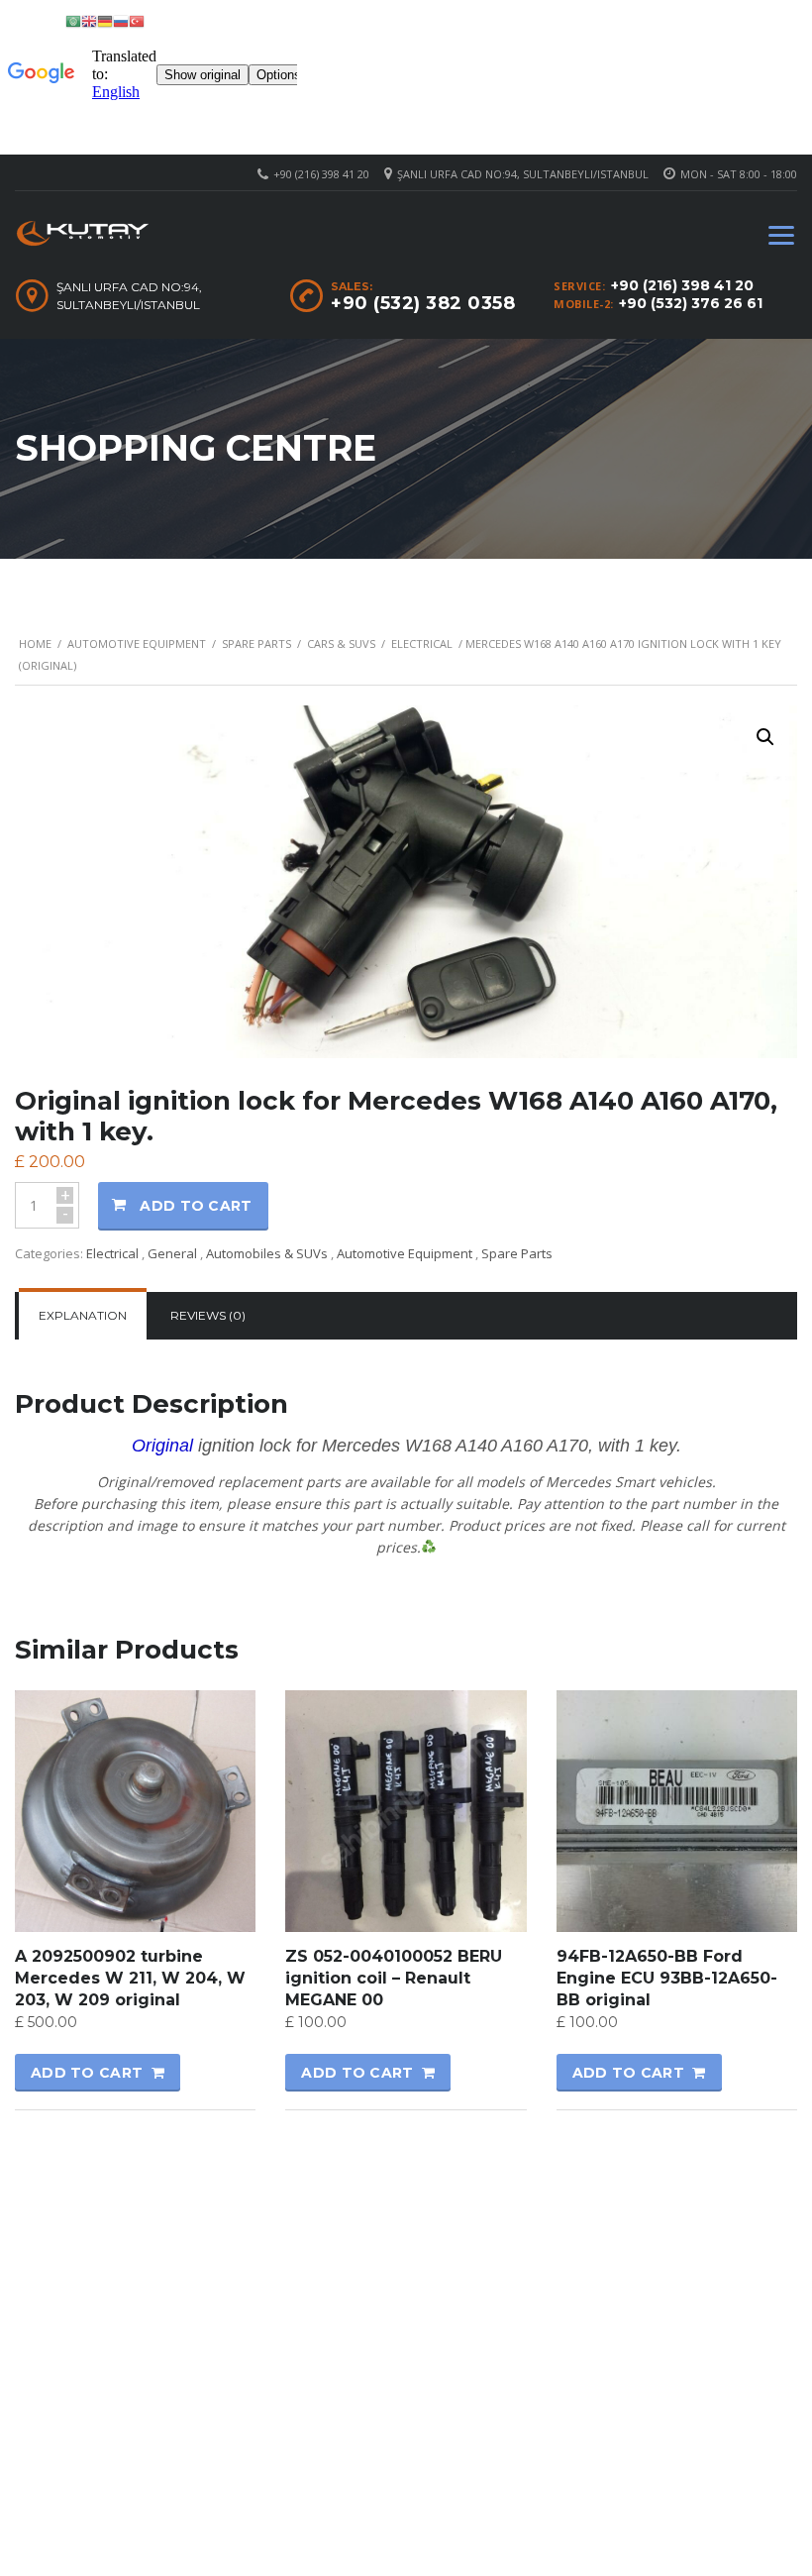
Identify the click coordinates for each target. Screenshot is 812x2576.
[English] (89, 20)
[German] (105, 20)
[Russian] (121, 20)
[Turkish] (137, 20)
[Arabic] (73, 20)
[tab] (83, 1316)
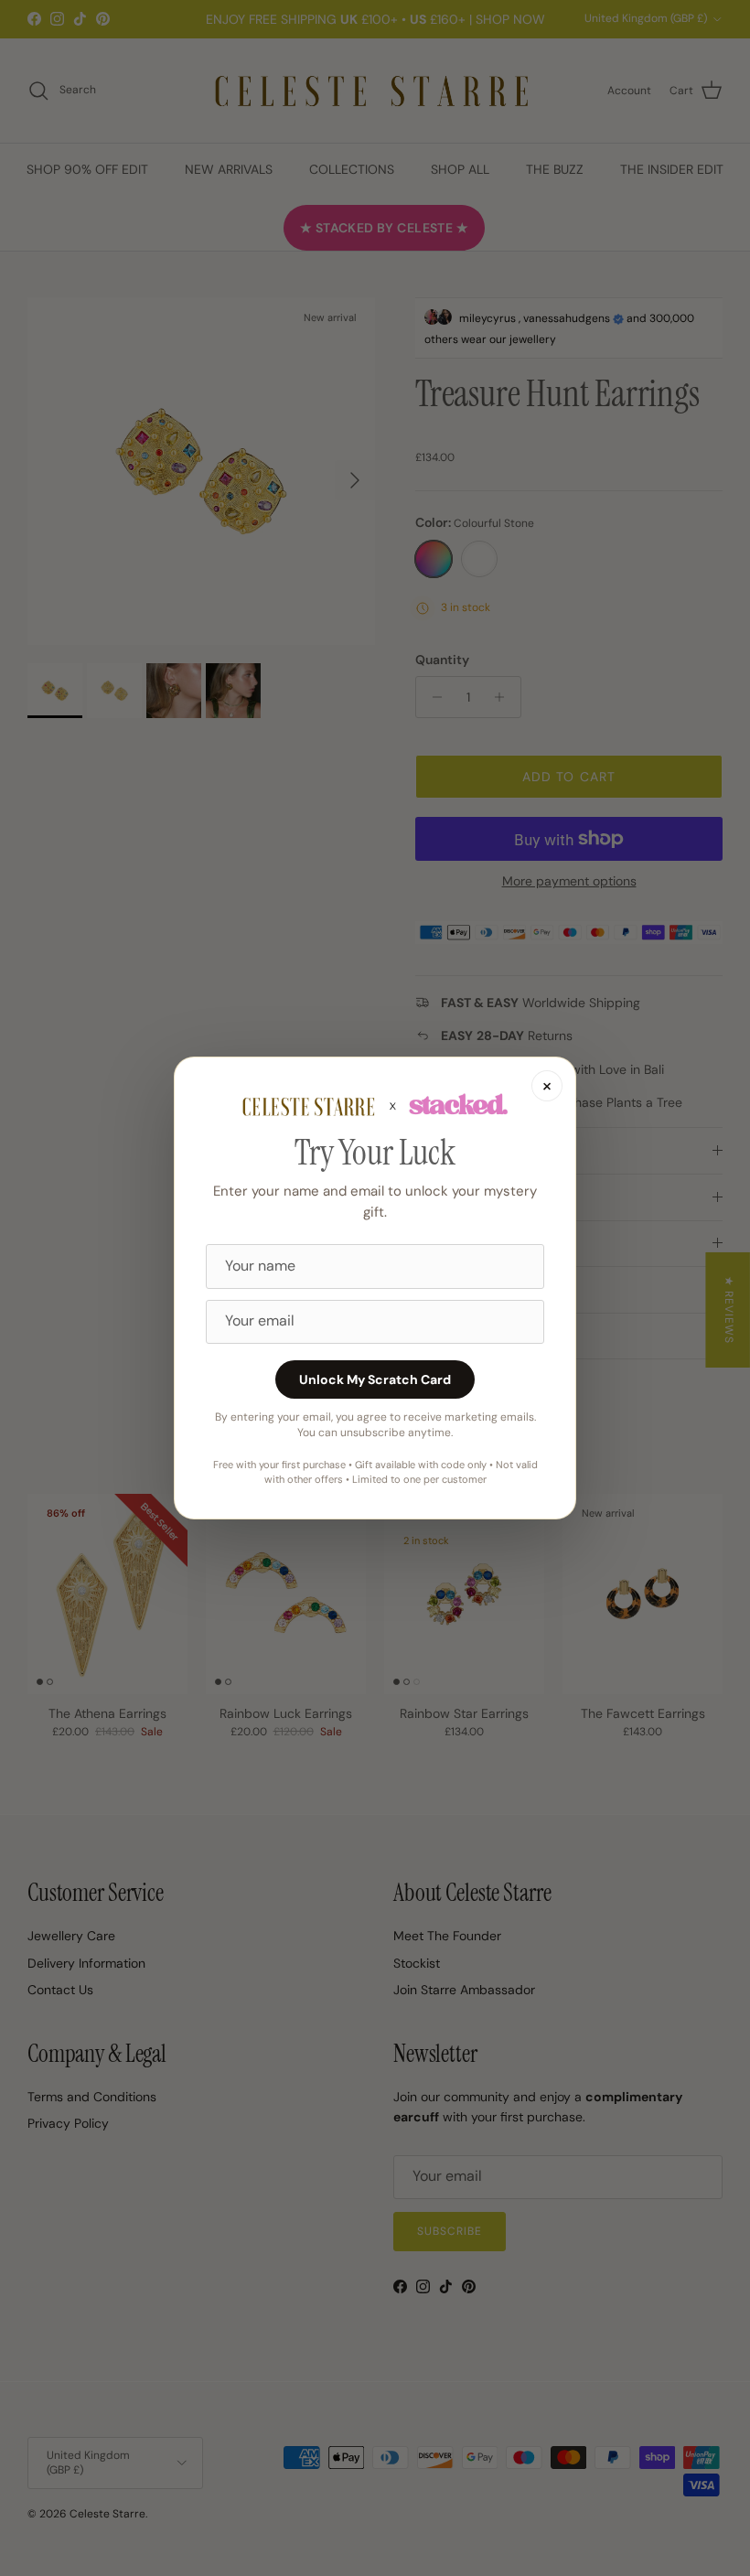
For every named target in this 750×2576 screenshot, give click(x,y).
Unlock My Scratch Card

What is needed> Without any pictures, restate word for word only the lines from the one with "[English] (89, 20)" through the end of the listing.

Task result>
[English] (89, 20)
[German] (105, 20)
[Russian] (121, 20)
[Turkish] (137, 20)
[Arabic] (73, 20)
[tab] (83, 1316)
For every named target in this 750×2576 screenshot, give click(x,y).
Unlock My Scratch Card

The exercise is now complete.